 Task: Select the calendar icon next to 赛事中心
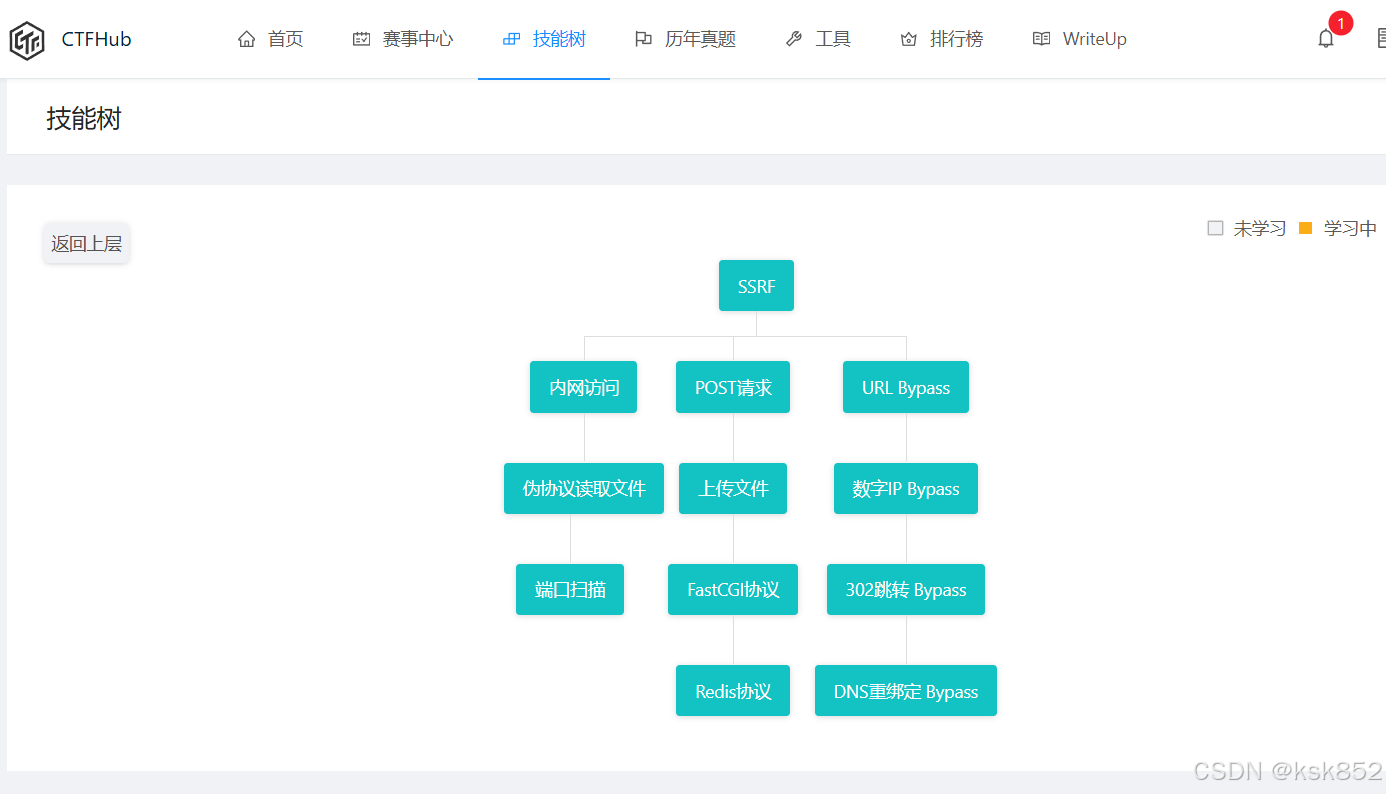pos(361,38)
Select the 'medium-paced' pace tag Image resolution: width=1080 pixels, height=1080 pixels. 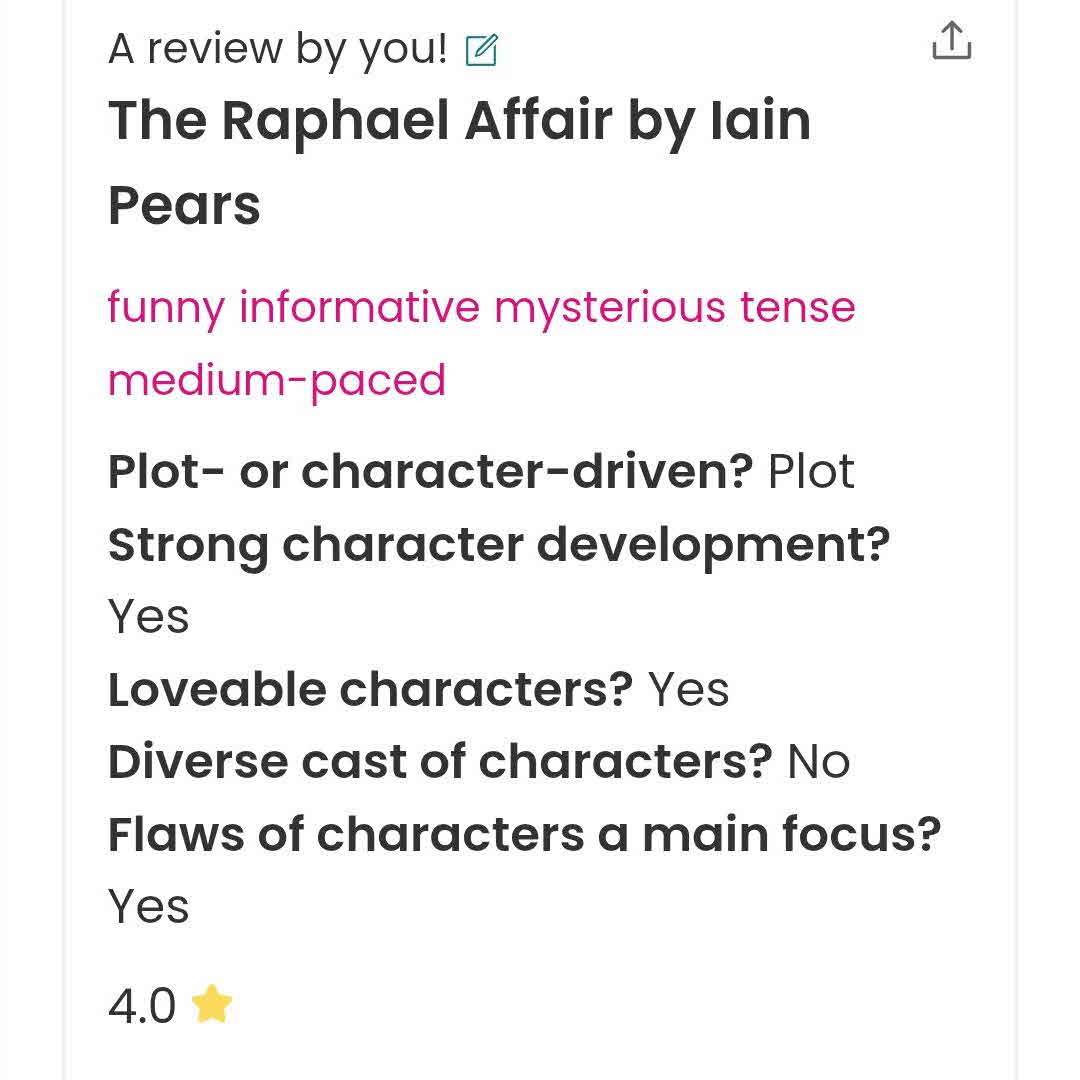pos(277,380)
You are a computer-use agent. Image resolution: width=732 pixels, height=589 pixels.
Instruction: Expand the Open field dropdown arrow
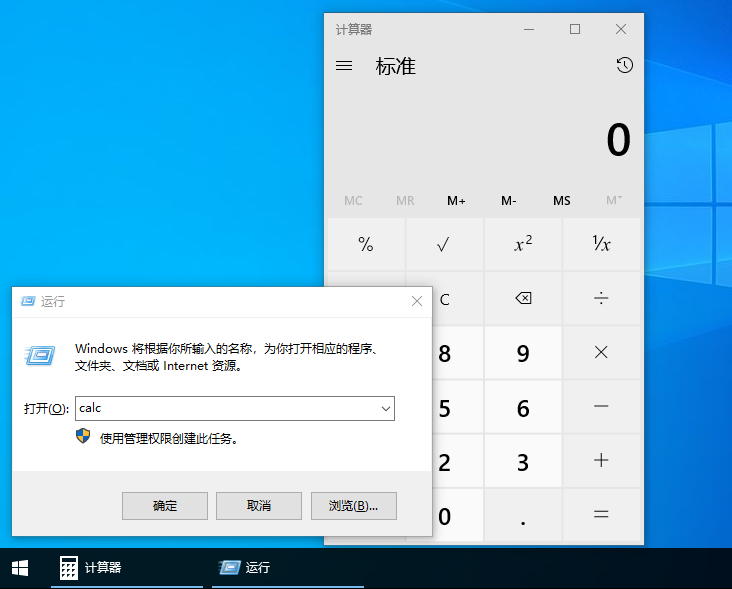pos(385,408)
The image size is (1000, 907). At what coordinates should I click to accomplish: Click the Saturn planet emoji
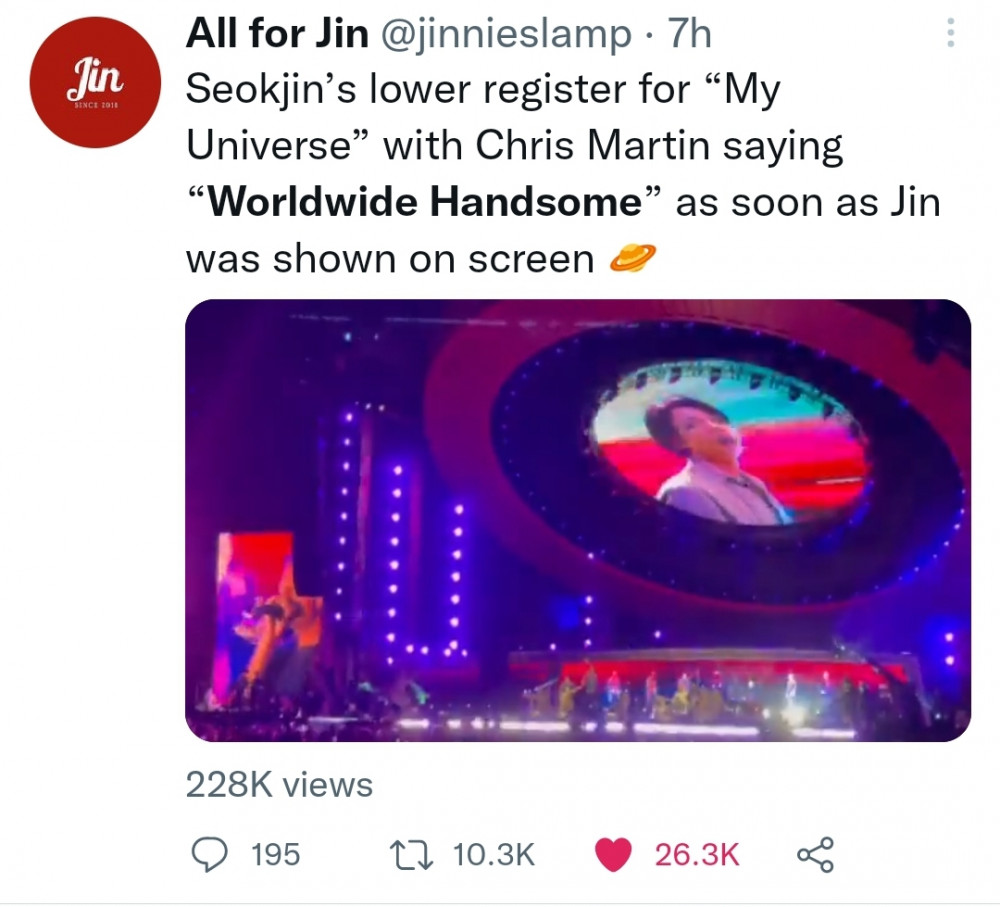pos(633,258)
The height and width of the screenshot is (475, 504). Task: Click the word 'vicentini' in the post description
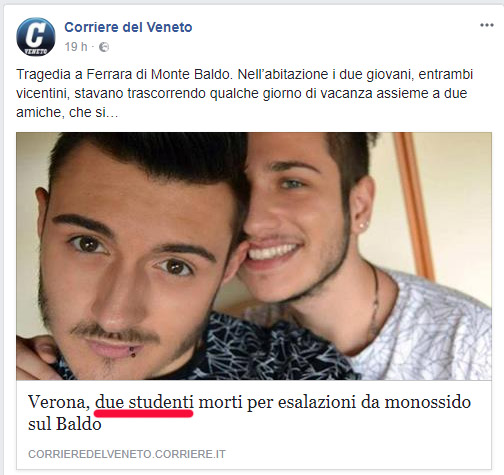click(42, 94)
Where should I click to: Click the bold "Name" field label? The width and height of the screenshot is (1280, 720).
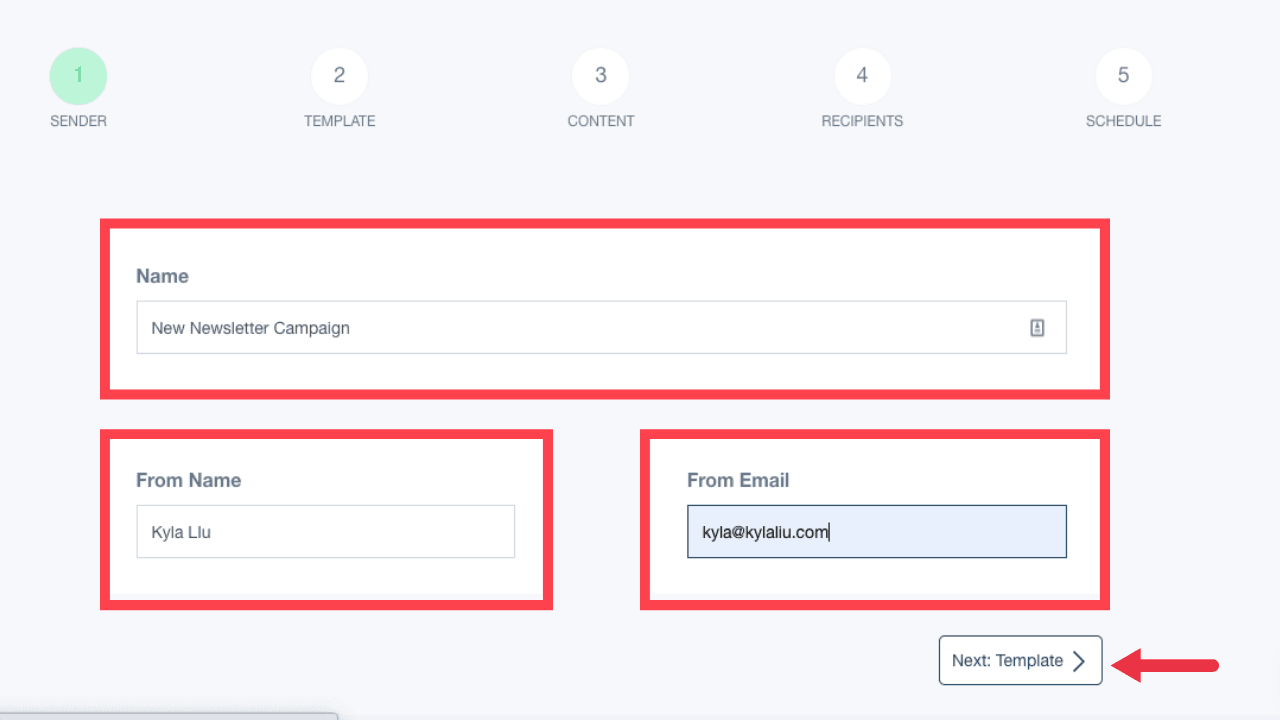pyautogui.click(x=162, y=276)
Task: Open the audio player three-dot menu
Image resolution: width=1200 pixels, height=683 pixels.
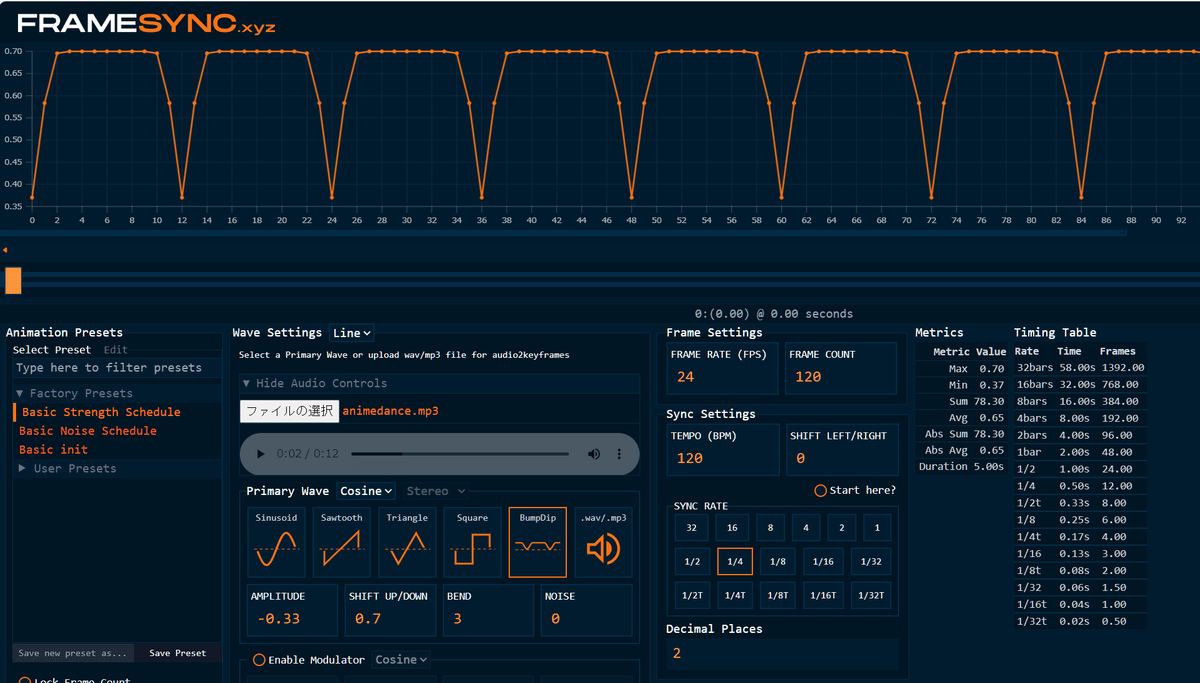Action: pyautogui.click(x=621, y=454)
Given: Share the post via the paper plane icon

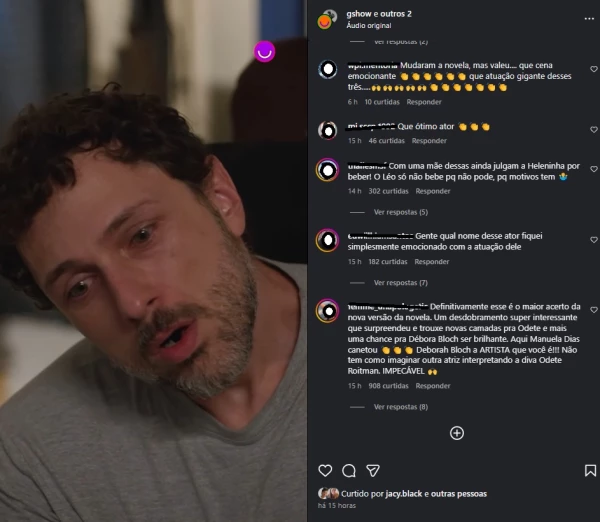Looking at the screenshot, I should coord(373,470).
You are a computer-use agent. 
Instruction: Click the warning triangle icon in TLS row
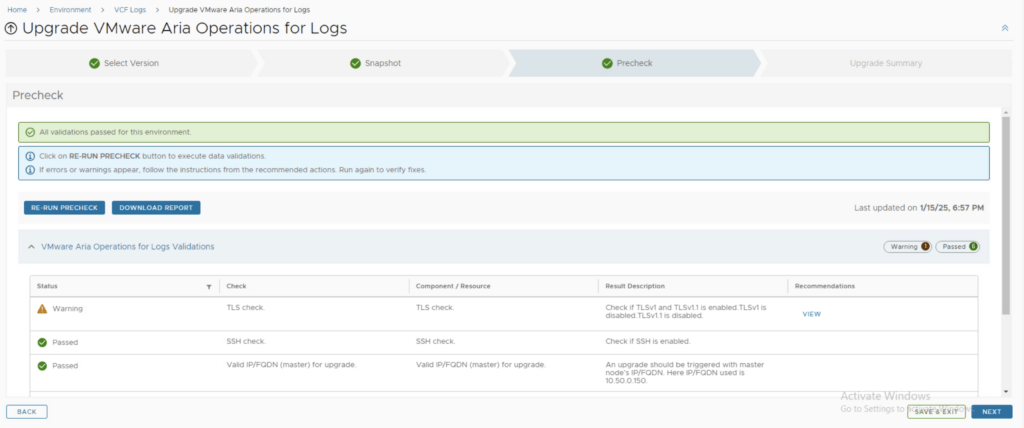tap(42, 309)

Your objective
Copy out all lines of the listing above that include "agent".

Written response
You are a computer-use agent. Image resolution: width=732 pixels, height=589 pixels.
You are a computer-use agent. 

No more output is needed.